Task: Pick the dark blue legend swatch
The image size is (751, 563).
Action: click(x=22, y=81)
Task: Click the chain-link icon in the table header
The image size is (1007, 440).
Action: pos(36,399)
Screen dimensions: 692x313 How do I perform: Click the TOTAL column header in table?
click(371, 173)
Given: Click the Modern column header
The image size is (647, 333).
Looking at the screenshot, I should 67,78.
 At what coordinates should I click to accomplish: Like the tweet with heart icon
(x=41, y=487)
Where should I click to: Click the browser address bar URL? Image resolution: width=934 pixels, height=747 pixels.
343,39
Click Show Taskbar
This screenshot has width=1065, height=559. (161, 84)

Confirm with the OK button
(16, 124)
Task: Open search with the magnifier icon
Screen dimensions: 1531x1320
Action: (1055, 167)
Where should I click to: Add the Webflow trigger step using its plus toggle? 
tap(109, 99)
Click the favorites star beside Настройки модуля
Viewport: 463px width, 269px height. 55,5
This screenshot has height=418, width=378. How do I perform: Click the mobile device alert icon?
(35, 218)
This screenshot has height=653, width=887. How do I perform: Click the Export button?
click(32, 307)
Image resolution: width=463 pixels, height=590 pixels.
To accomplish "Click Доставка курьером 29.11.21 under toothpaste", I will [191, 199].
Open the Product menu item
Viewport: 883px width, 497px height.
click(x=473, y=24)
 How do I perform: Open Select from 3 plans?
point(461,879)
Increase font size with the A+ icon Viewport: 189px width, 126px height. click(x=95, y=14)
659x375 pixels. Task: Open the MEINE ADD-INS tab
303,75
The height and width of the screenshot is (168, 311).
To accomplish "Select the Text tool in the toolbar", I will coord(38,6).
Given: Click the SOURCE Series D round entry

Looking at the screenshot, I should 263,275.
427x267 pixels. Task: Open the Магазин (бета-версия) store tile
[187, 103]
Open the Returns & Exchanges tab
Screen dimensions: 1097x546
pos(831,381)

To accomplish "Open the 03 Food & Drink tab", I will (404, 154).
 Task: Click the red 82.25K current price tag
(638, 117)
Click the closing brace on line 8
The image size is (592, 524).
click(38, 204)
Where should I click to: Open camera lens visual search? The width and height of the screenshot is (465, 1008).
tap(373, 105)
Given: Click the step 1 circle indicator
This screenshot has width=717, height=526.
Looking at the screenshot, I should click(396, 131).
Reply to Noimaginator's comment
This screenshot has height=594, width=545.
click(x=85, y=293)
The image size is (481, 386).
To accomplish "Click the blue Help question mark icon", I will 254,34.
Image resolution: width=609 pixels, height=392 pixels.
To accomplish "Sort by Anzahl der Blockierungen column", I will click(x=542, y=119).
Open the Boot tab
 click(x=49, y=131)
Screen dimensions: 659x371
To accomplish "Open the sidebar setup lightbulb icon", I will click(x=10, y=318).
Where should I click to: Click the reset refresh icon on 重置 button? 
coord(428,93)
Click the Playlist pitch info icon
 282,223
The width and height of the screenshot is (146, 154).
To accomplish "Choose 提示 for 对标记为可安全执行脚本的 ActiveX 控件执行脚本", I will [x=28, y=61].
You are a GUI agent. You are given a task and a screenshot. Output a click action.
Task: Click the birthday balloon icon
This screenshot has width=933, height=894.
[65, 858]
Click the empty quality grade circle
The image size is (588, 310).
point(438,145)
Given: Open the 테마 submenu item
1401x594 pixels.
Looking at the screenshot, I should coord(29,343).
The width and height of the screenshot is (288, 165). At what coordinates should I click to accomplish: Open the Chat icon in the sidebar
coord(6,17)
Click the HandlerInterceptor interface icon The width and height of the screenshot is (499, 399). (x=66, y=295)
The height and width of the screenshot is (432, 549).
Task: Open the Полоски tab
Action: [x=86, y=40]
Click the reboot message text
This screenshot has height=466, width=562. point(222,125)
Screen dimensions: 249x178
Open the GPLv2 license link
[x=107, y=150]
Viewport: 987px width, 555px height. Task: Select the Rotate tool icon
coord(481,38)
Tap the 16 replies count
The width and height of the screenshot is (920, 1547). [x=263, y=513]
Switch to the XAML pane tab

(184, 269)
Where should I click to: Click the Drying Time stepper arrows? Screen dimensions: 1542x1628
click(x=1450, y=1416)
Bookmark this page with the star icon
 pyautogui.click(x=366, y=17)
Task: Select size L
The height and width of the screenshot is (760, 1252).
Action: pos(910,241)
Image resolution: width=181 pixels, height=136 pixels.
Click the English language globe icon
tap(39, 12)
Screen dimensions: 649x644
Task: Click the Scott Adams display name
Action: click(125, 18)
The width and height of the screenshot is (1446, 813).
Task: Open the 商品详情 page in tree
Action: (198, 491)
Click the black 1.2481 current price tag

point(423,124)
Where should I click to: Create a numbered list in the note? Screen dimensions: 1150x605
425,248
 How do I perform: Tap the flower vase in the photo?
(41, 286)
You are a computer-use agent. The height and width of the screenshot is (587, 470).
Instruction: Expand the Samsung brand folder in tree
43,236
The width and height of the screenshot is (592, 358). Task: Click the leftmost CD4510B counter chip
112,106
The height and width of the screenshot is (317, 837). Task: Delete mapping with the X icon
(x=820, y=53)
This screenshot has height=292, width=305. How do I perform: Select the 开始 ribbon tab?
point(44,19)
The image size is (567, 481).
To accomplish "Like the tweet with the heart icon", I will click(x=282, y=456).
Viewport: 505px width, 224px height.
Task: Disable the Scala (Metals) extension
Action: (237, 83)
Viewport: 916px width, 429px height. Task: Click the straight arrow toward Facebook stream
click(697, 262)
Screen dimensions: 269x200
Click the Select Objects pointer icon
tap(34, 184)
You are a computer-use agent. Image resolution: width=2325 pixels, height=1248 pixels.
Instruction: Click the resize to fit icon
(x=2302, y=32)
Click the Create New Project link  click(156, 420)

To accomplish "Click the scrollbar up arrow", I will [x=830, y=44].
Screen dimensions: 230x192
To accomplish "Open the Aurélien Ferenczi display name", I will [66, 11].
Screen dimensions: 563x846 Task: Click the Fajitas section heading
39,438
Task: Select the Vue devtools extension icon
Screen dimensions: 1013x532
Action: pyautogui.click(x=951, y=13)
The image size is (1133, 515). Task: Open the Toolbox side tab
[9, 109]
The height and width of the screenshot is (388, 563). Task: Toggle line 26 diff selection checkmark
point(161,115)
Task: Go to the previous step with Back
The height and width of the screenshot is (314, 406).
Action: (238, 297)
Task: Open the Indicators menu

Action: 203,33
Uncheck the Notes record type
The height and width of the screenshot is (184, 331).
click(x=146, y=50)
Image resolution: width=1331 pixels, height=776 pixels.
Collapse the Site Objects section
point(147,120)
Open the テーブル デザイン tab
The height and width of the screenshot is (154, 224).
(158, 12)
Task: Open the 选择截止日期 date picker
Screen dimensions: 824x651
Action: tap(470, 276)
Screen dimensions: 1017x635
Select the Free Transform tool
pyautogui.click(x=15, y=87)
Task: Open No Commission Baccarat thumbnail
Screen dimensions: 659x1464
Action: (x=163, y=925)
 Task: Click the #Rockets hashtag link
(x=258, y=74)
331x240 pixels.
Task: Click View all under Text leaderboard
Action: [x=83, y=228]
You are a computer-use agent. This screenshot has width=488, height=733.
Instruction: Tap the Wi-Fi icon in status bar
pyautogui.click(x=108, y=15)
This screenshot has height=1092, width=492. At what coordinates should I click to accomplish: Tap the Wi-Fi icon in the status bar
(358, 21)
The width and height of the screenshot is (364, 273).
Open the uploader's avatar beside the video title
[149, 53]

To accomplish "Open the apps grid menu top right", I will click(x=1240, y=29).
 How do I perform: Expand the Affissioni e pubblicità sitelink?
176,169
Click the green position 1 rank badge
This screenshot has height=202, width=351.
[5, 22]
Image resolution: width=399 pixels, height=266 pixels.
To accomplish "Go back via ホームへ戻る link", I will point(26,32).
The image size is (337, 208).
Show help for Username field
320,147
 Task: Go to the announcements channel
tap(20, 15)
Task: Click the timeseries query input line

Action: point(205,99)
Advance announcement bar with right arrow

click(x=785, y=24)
════════════════
▶ [Instruction] Could you copy the rows word for word, from the very first line through the line containing "click(x=473, y=24)", with both ends included?

▶ [Final answer]
Task: Pick the dark blue legend swatch
The image size is (751, 563).
Action: click(x=22, y=81)
Task: Click the chain-link icon in the table header
The image size is (1007, 440).
Action: pos(36,399)
Screen dimensions: 692x313 How do I perform: Click the TOTAL column header in table?
click(371, 173)
Given: Click the Modern column header
The image size is (647, 333).
Looking at the screenshot, I should 67,78.
 At what coordinates should I click to accomplish: Like the tweet with heart icon
(x=41, y=487)
Where should I click to: Click the browser address bar URL? Image resolution: width=934 pixels, height=747 pixels.
343,39
Click Show Taskbar
This screenshot has width=1065, height=559. (161, 84)

Confirm with the OK button
(16, 124)
Task: Open search with the magnifier icon
Screen dimensions: 1531x1320
Action: (1055, 167)
Where should I click to: Add the Webflow trigger step using its plus toggle? 
tap(109, 99)
Click the favorites star beside Настройки модуля
Viewport: 463px width, 269px height. 55,5
This screenshot has height=418, width=378. How do I perform: Click the mobile device alert icon?
(35, 218)
This screenshot has height=653, width=887. How do I perform: Click the Export button?
click(32, 307)
Image resolution: width=463 pixels, height=590 pixels.
To accomplish "Click Доставка курьером 29.11.21 under toothpaste", I will [191, 199].
Open the Product menu item
Viewport: 883px width, 497px height.
click(x=473, y=24)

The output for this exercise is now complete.